All computation is delegated to the lcsc-r-dataflow:latest Docker image, which packages the data_flow R pipeline. Airflow acts purely as a scheduler and dependency manager.
| DAG | Schedule | Purpose |
|---|---|---|
tr_full_dag |
15:00 UTC daily | Production real-time run: QC + data_flow for all 7 variables |
data_flow |
manual | Interactive run of the full pipeline for one variable |
data_flow_all |
manual | Triggers data_flow for all variables in parallel |
quality_control |
manual | Run quality control for one variable group |
AutomationGeoGrid/
├── compose/
│ ├── docker-compose.yaml # Airflow stack (CeleryExecutor, Redis, PostgreSQL, nginx)
│ ├── airflow.sh # Airflow CLI wrapper
│ ├── default.conf # nginx config
│ └── landpage/ # Static web portal
├── dags/
│ ├── DailyDag.py # tr_full_dag — scheduled production run
│ ├── DataFlow.py # data_flow — interactive pipeline
│ ├── DataFlowAll.py # data_flow_all — parallel trigger
│ ├── QualityControl.py # quality_control — interactive QC
│ ├── lcsc_common/ # Shared helpers (df_helper, qc_helper, yaml)
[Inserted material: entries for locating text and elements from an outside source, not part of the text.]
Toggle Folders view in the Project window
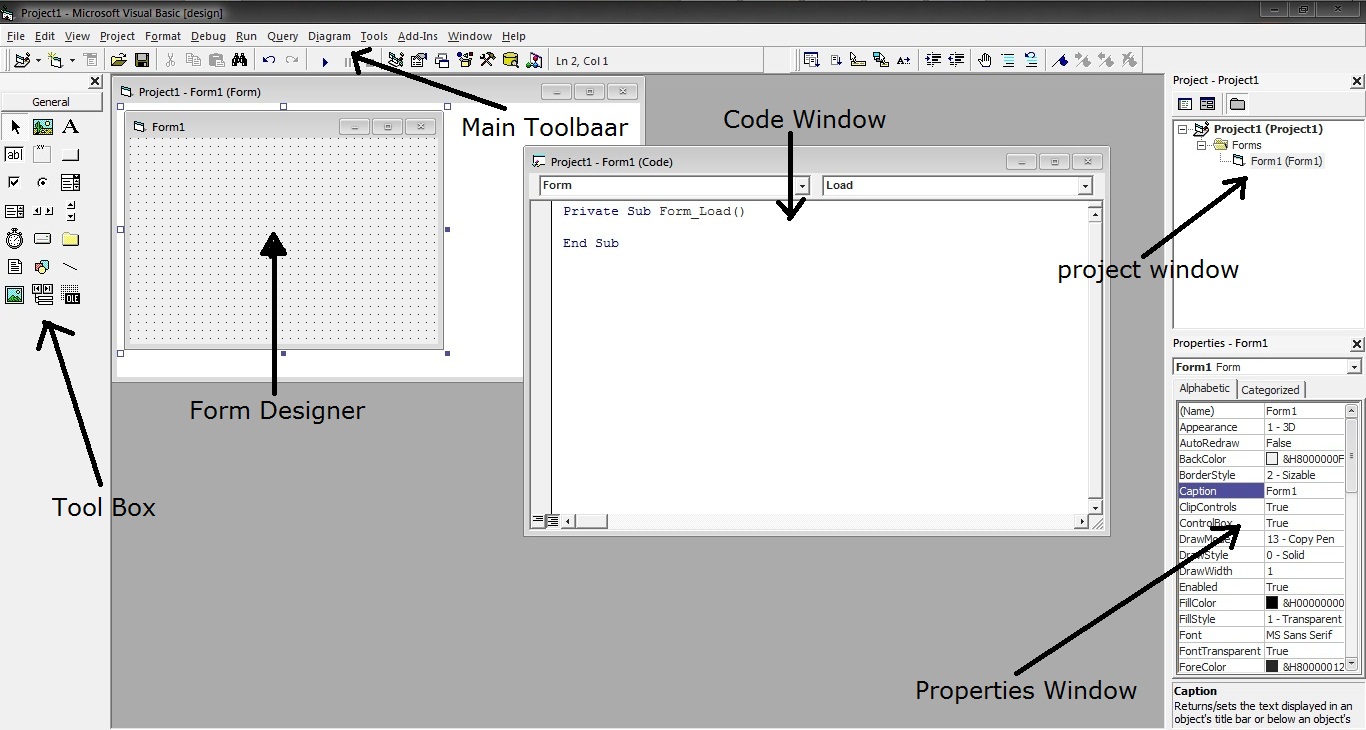1236,103
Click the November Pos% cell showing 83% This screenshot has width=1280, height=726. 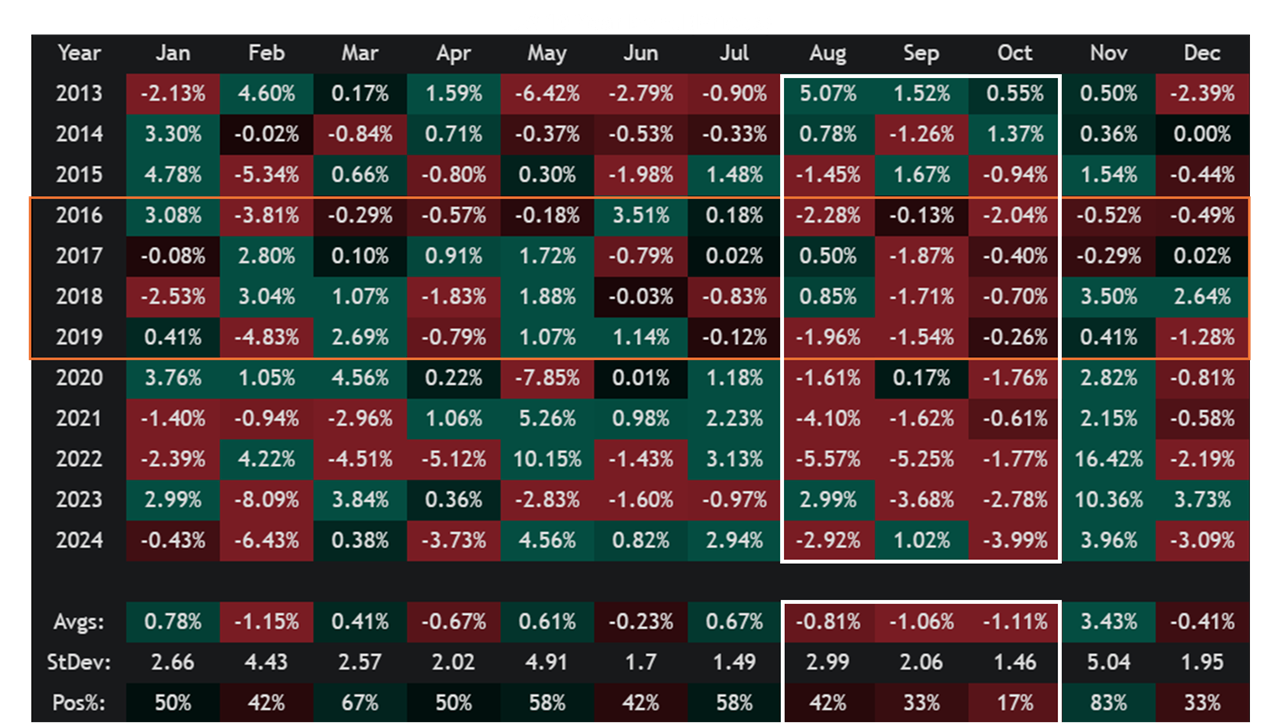tap(1108, 702)
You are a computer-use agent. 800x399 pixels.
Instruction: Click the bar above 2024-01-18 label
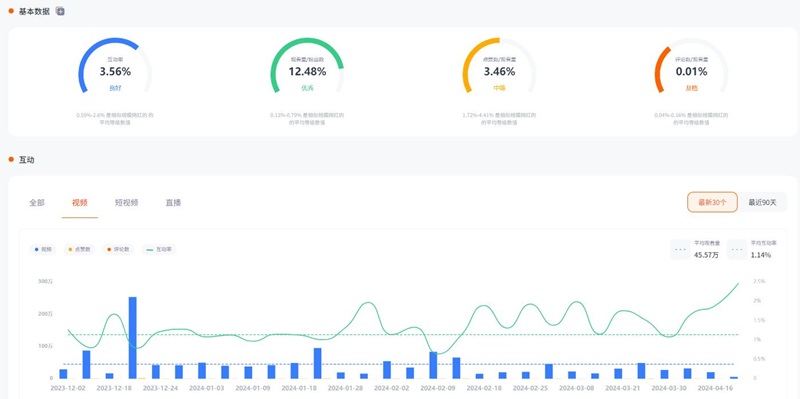point(294,371)
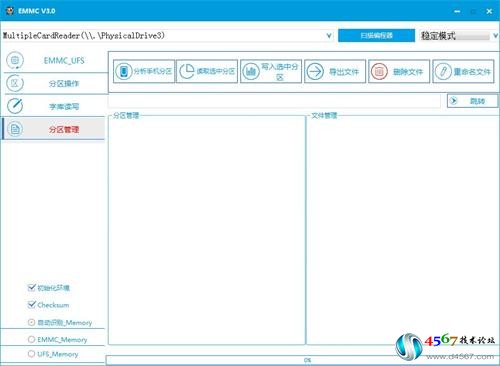Click the phone icon for 分析手机分区
Image resolution: width=500 pixels, height=366 pixels.
click(124, 71)
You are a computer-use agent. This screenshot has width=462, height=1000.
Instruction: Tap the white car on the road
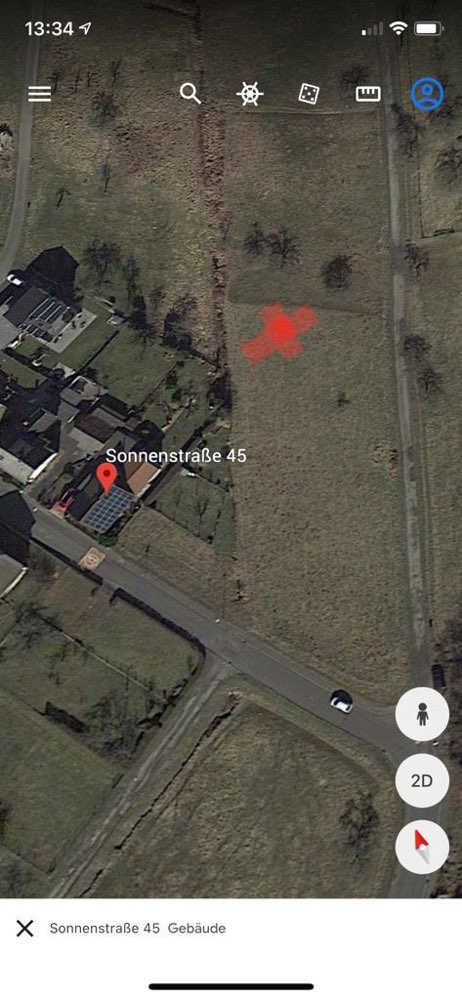341,702
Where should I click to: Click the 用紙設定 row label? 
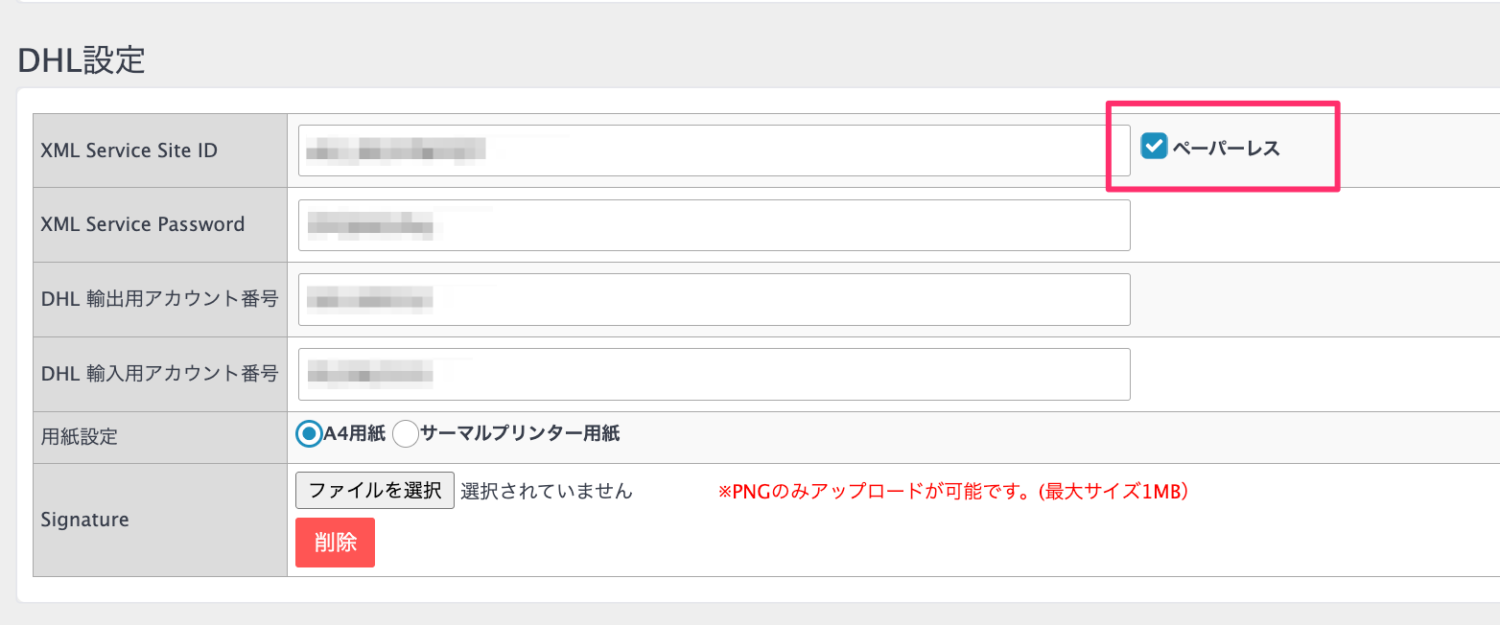point(79,437)
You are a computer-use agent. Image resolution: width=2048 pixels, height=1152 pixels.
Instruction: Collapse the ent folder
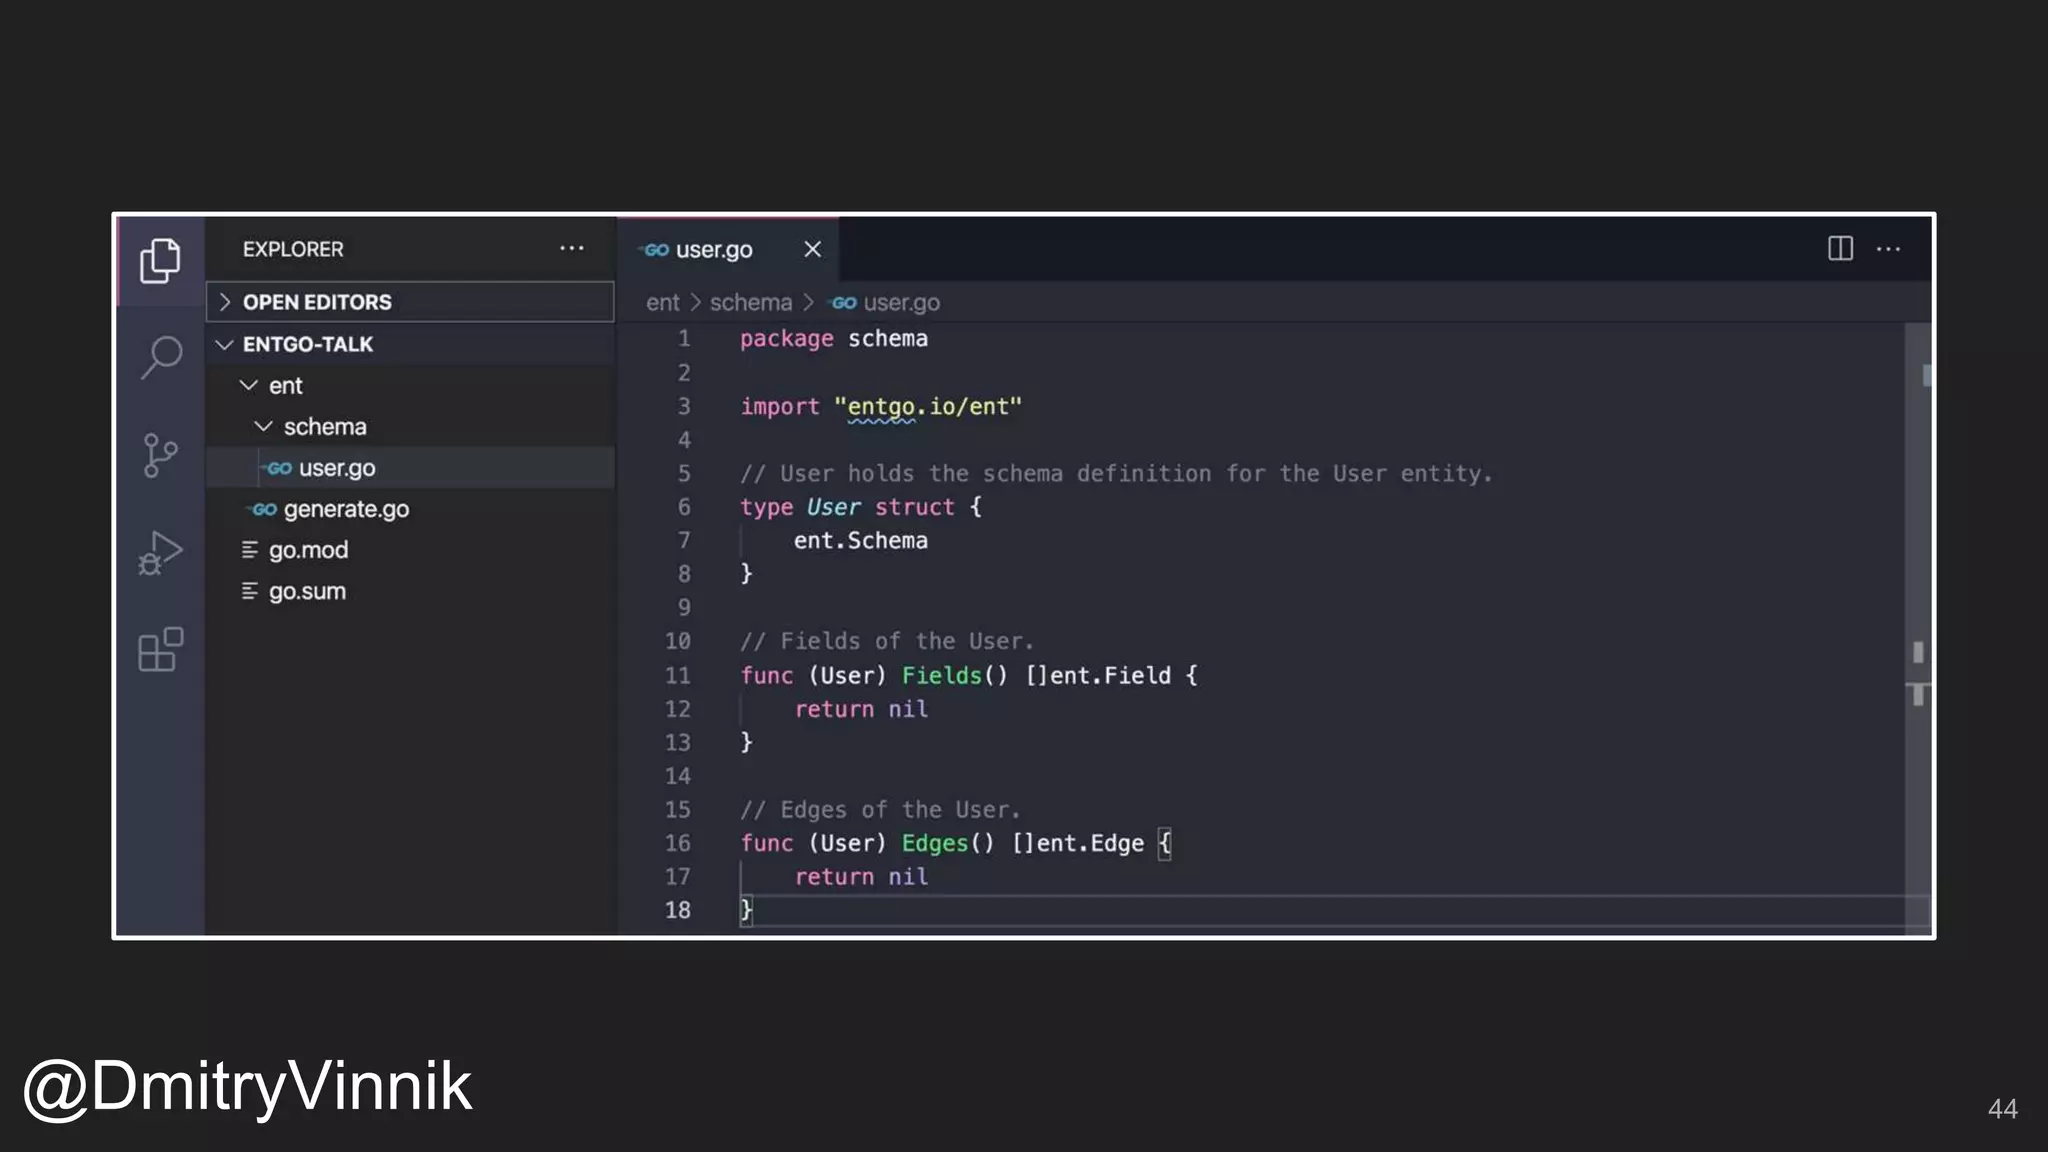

│ └── docker_operator.env # Extra env vars passed to DockerOperator containers
├── data-skel/
│ ├── geogrid/ # Directory scaffold for /media/data/geogrid/
│ └── qualitycontrol/ # Directory scaffold for /media/data/qualitycontrol/
└── scripts/
├── create_env.sh # Generate .env file
├── create_dirs.sh # Create required data directories
├── af_compose.sh # docker compose wrapper
├── af_add_cred.sh # Register Airflow connections (email, git)
├── af_add_bbdd_con.sh # Register BBDD connection
├── af_add_s3_con.sh # Register S3 connection
└── af_add_user.sh # Create Airflow UI user
- Docker and Docker Compose
- Data directories at
/media/data/(or override viaMEDIA_FILESin.env) lcsc-r-dataflow:latestDocker image- Airflow connections:
bbdd-aemet,s3-aemet,email_cfg,git_auth
sh scripts/create_env.sh
# Edit compose/.env to set AIRFLOW_UID, MEDIA_FILES, REPO_FILES, etc.
sh scripts/create_dirs.sh
sh scripts/af_compose.sh up -d
# Wait until healthy (http://localhost:8080)
sh scripts/af_add_cred.sh email email_cfg smtpin.csic.es lcsc@csic.es <password>
sh scripts/af_add_cred.sh generic git_auth github.com <user> <token>
sh scripts/af_add_user.sh aemet <password> aemet@aemet.es Aemet User Viewer
sh scripts/af_add_bbdd_con.sh bbdd-aemet <host> 5432 <user> postgres <password>
sh scripts/af_add_s3_con.sh s3-aemet <host> 9000 <bucket> <access_key> <secret>AEMET station data
│
quality_control ──── /media/data/qualitycontrol/
│
data_flow ──── /media/data/geogrid/
(pp → gf → hg → gr)
│
copy to indices ──── /media/data/indices/data_raw/
+ status.yaml
See docs/full_documentation.md for complete DAG descriptions, task-level flow diagrams, environment variable reference, and shared filesystem layout.